◆ GIVEN ENTRIES
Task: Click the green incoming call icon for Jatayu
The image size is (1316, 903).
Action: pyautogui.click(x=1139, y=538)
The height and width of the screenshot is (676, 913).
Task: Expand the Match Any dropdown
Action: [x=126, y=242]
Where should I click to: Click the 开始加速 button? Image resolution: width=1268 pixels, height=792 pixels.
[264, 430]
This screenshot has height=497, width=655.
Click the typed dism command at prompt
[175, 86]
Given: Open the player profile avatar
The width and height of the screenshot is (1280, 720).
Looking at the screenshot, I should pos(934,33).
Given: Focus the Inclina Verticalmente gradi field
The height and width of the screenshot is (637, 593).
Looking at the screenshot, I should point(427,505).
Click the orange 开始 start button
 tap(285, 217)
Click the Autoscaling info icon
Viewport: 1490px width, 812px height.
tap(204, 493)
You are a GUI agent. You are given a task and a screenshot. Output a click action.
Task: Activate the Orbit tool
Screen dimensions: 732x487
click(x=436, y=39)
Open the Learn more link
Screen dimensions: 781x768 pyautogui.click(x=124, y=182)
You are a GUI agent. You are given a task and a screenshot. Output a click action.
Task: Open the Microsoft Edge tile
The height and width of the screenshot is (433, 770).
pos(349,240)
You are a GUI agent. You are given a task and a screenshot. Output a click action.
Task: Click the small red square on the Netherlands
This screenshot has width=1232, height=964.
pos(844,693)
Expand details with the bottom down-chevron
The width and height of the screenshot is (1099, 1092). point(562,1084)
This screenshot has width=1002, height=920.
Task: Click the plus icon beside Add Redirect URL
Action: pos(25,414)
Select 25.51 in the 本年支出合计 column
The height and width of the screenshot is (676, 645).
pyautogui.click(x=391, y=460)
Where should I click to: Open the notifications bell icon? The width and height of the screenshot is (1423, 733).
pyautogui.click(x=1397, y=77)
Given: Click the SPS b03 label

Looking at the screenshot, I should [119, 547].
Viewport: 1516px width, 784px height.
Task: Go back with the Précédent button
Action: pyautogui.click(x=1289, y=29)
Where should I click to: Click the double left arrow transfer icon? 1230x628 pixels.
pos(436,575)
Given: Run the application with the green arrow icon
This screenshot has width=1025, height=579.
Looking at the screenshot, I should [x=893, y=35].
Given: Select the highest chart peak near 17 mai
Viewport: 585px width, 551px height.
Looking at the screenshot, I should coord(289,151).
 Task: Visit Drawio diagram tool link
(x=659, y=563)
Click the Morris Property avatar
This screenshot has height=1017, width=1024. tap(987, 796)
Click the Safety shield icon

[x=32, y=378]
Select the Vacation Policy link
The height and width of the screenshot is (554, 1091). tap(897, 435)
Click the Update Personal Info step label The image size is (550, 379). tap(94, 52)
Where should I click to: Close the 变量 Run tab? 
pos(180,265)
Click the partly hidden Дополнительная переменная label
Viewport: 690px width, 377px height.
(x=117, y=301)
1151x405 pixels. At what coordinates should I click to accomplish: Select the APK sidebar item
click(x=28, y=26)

◆ EXERCISE INSTRUCTIONS
Pull out each line of the entries that contains "green".

◆ PROBLEM SOLUTION
Task: Click the green incoming call icon for Jatayu
Given: Run the application with the green arrow icon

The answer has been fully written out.